The GGB official also pointed out that when the client’s gold was tested, it was not associated with a name, since a code was applied to it, in order to avoid the lab staff being able to identify whose gold was being tested.

But the noted that employees knew of the system’s loopholes and have complained about the computerised system being implemented.  The upgrading would have closed these loopholes. “They wanted a system that would not allow persons to re-enter, to make changes after final payments are made,” the official said. “They wanted the old system that had no controls. When the new system was implemented, they complained and the Board gave them the go ahead to continue using the old system… this is a system that irregularities would be very difficult to pick up because you have signatures from the miners and you have required paperwork,” the official added.

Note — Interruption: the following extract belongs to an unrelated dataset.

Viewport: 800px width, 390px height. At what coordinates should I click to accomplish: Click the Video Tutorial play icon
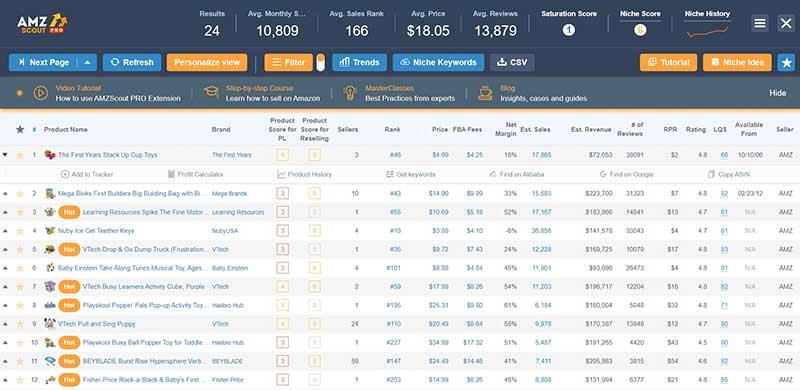[41, 93]
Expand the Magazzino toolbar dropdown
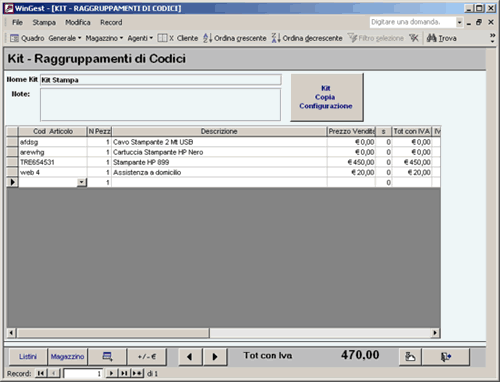The image size is (500, 382). 121,38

The official said that concerns have been raised by miners and other observers of the lifestyles of employees of the agency since they drive some of the most expensive vehicles and have built palatial homes in some cases “without a loan from the bank.”

When Lall was subsequently asked about miners’ concerns of being “shortchanged” through a manipulation of the system, he dismissed this. “None of the miners’ monies were troubled. This is not a case about miners’ money. People who were not entitled to assays were put down on paper, as if they should be and that money was paid from the Gold Board treasury [to the alleged perpetrators], not from any miner’s account,” he stressed.

Half of a system

However, the resistance by staff to an upgraded and ironclad data processing system was corroborated by the board Chairman.

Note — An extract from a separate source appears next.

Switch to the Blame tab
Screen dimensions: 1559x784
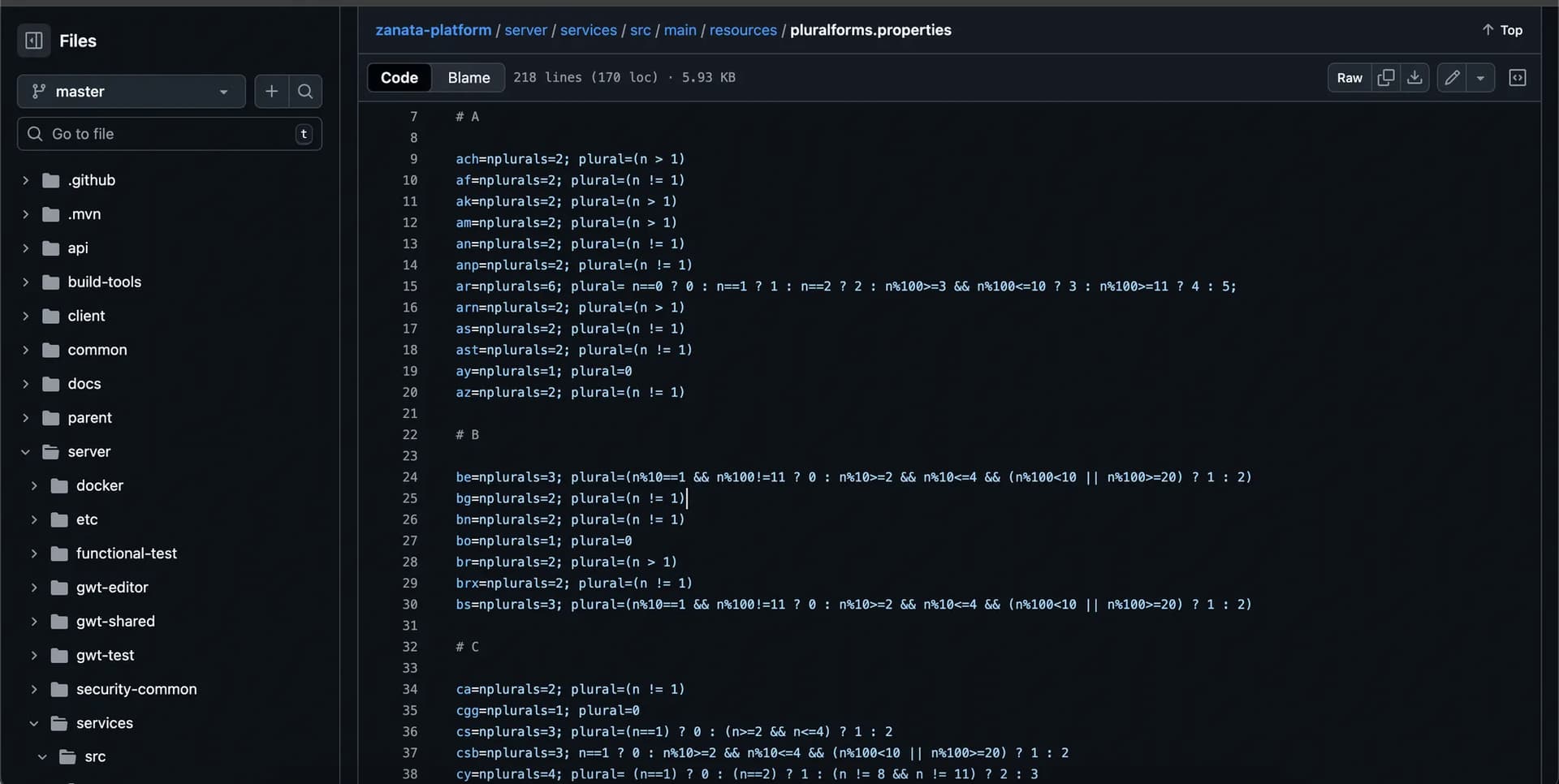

“You have just got me a little angry there, not with you, but with what I inherited here, in that, we paid tens of millions of dollars for a complete system and what was delivered here was half of a system and when I raised my voice at somebody, they reported to the minister that I threatened them,” Lall said, when asked about the Board’s sloth in implementing a more robust system.

“We have a half of a system where there are people in the trenches who know that this is how it operates and they try to work their way around it…the people in the Accounts Depart-ment are aware of the limitations of the system,” he added.

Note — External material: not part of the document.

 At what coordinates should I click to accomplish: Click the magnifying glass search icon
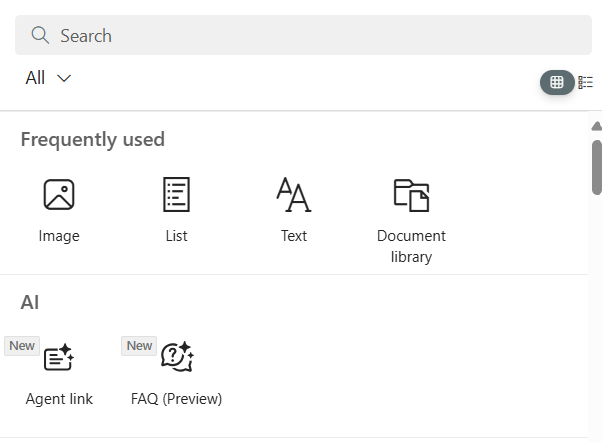(41, 36)
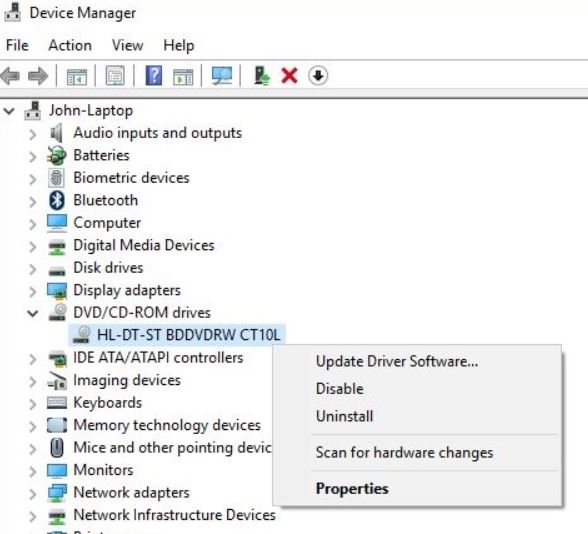
Task: Click show/hide console tree toolbar icon
Action: 76,76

The acting Chief Execu-tive Officer of the GGB, Eondrene Thompson, explained that she too wanted to assure miners that the fraud did not involve the testing of the agency’s over 200 clients’ gold. Thompson said that gold is tested at the Gold Board and clients are present when this is done.

However, in the case, of gold over 10 ounces, the metal is sent to the RCM for additional testing. She said that some clients even request that the RCM test their gold, instead of the GGB’s lab as they feel more confident using that medium. But the process takes at least a month and clients sign to payments, in lieu of the results from the RCM.

The RCM certification, however, is not shown to the clients, as there is a master sheet with all the clients’ results as opposed individual results for specific codes. Hence, the clients have to take the GGB’s word on the results received from the RCM. Both Lall and Thompson said that the RCM’s certification wasn’t manipulated, but Lall said that the Board took the initiative to inform the RCM that internal financial irregularities were being investigated. He was quick to point out that the investigation was not in any way connected to anti-money laundering or the source of gold.

Thompson said that the probe began when she noticed that a client who usually brings in a high quality of gold came back with very low purity from the RCM.

“One client who had a very low quality came back with a very high quality. It was most unlikely. We checked what we called the profile and we observed over the years that particular client the high quality is consistent. So, we took the initiative to comb the system to see what else is there,” she said noting that the “combing” went back to January 1st of this year.

Similar inconsistencies were discovered and then it was noticed that the signatures of the duo who are now under probe were on those transactions which called for further review. It is at this stage that the investigation is currently at, but both GGB officials said that the police could be called in if allegations are substantiated.